Ricordiamo come la scorsa settimana la Federal Reserve abbia aumentato i tassi di interesse di tre quarti di punto percentuale – per il più grande aumento dei tassi dal 1994. Anche la Banca d’Inghilterra ha aumentato il suo tasso obiettivo, per la quinta volta da dicembre. E la Banca centrale svizzera ha aumentato i tassi per la prima volta in 15 anni.
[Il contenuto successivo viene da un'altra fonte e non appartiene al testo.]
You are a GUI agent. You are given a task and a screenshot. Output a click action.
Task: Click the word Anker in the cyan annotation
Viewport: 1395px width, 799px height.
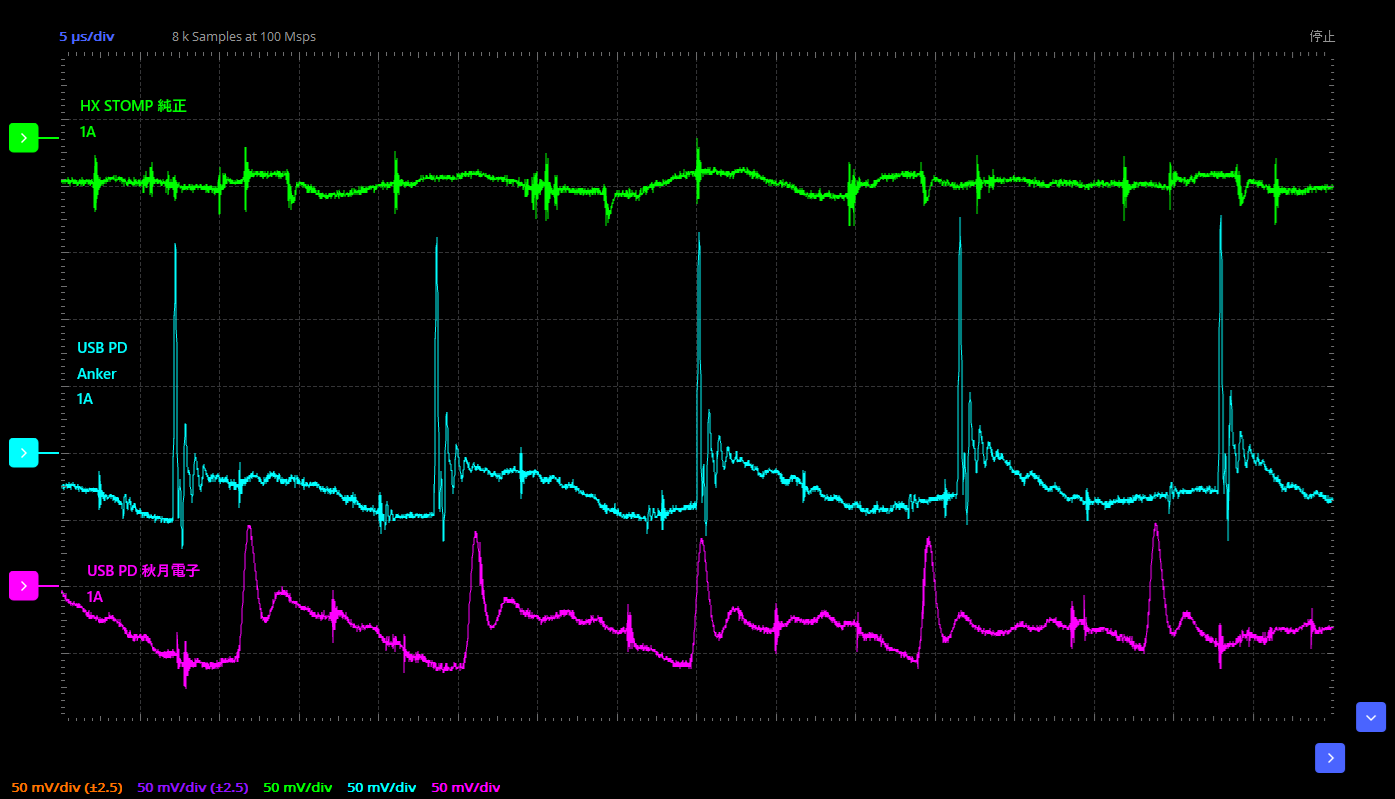pos(97,374)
Dal canto suo, la BoE ha altresì ammesso che l’inflazione si avvicinerà all’11% in autunno, e la Fed ha appena aumentato le sue aspettative di inflazione per il 2022 di un punto percentuale. Sebbene il Presidente della Fed Jerome Powell abbia affermato la scorsa settimana che c’è ancora una possibilità che l’economia statunitense eviti la recessione, ha altresì ammesso che l’invasione russa dell’Ucraina, la pandemia in corso e le difficoltà della catena di approvvigionamento e dell’energia hanno aumentato il grado di difficoltà nelle azioni delle banche centrali e alimentato sfide talmente grandi da non poter escludere certamente lo stato recessivo.
Ora, ritirando gli stimoli monetari per lunghi anni garantiti e ponendo il focus della politica monetaria in retromarcia, la Federal Reserve e le altre banche centrali hanno creato nervosismo negli investitori, sfogato poi nelle prestazioni deludenti del mercato azionario internazionale.
In particolare, da quando hanno raggiunto il loro massimo storico il 3 gennaio, le azioni statunitensi hanno perso il 23%. Guai però a pensare che tutto sia finito: le azioni USA potrebbero infatti avere ancora molto spazio per scendere, soprattutto se gli sforzi posti in essere per controllare i prezzi dovessero mandare l’economia in crisi.
Insomma, la Fed potrebbe essere disposta a spingere l’economia verso una recessione per tenere sotto controllo l’inflazione, e anche se questo fino a non troppe settimane fa non era certo lo scenario principale degli investitori, ora le cose stanno cambiando e il mercato sta iniziando a scontare questa opportunità.
In caso di recessione gli investitori sanno bene che i mercati azionari difficilmente daranno grandi soddisfazioni. I mercati ribassisti durante le recessioni sono stati storicamente più lunghi e profondi rispetto ai mercati ribassisti che però non sono stati associati a flessioni economiche. Dalla Seconda Guerra Mondiale, le azioni sono scese del 28% nei mercati ribassisti senza recessione – e del 36% in quelli durante le recessioni.
A rendere il tutto ancora più difficile è il fatto che le banche centrali non possono fare più affidamento sugli strumenti che hanno utilizzato nelle recessioni passate. Tradizionalmente, la Fed e le altre banche centrali hanno ridotto i tassi e aggiunto denaro sul mercato per acquistare il debito pubblico e stimolare l’economia. Ma anche se l’inflazione si evolve in una recessione, molti fattori – prezzi delle materie prime, costi del carburante e problemi della catena di approvvigionamento – sono al di fuori del controllo degli istituti monetari. Abbassare i tassi potrebbe peggiorare l’inflazione, annullando qualsiasi moderazione dei prezzi che potremmo ottenere da una recessione economica.
Ad ogni modo, non manca qualche spiraglio di positività. La maggior parte degli economisti che prevedono una recessione si aspettano una flessione molto più contenuta rispetto al crollo dei primi anni ’80. E i titoli azionari potrebbero dunque resistere meglio del previsto se dalle banche centrali arrivassero segnali graditi.